Em entrevista ao Broadcast Político, Coronel disse que foi “defenestrado”, com pressão por parte do partido para deixar a legenda, e que o presidente estadual do partido, senador Otto Alencar (PSD-BA), considerava a sua permanência na legenda como “insustentável”. A reportagem procurou Otto Alencar, mas não obteve retorno.
Sobre deixar o bloco governista e ser candidato da oposição, Coronel afirmou que a mudança se dá por causa da forma como foi tratado pelo grupo durante a crise. “Se o próprio governo não me quis, por que vou querer votos?”, disse o senador.
Sobre o novo partido, Coronel disse que a maior probabilidade é que ele vá para o União Brasil, cujo diretório estadual faz oposição a Lula e tem como pré-candidato ao governo o ex-prefeito de Salvador ACM Neto.

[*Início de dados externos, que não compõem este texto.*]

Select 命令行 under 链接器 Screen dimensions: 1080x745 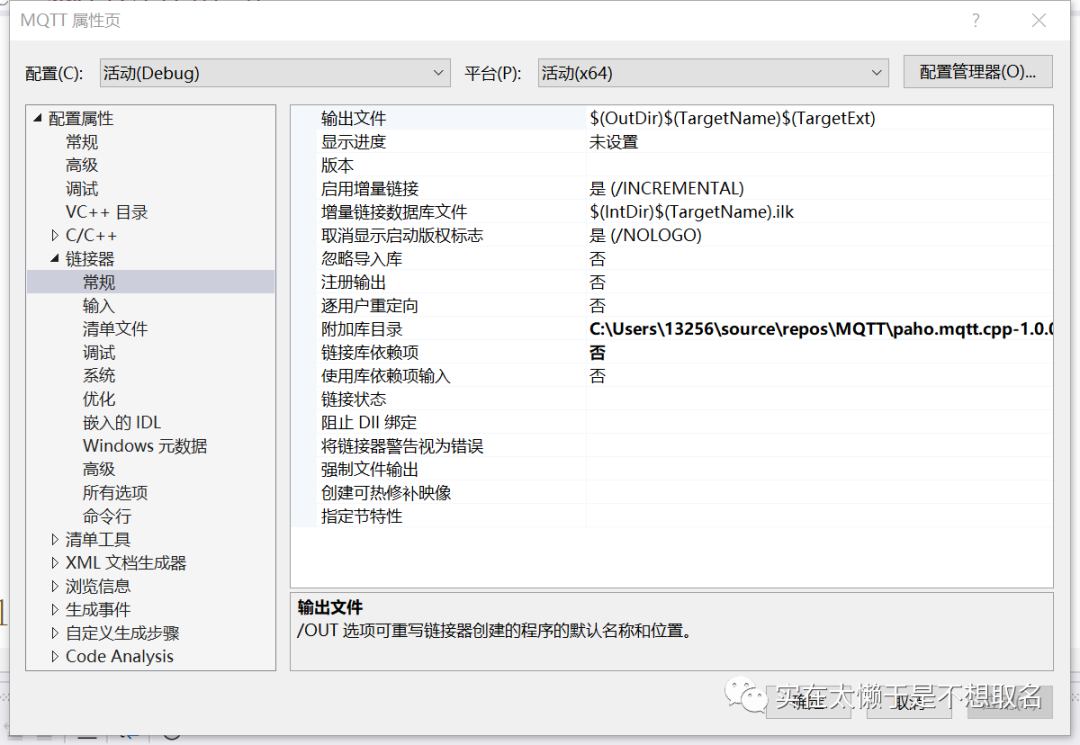tap(107, 517)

O senador disse que aguarda uma conversa com ACM até amanhã, além de uma consulta a aliados para definir se irá para a sigla. Além do União, Coronel disse estar em tratativas com o PSDB, o Democracia Cristã (DC) e o PRD. Em 2018, Coronel e Jaques Wagner foram eleitos senadores a partir da aliança entre PT e PSD, formada na Bahia em torno de Rui Costa. Agora, com a saída do PSD da chapa ao Senado, os petistas tentam encontrar formas de beneficiar o partido para manter a aliança no Estado.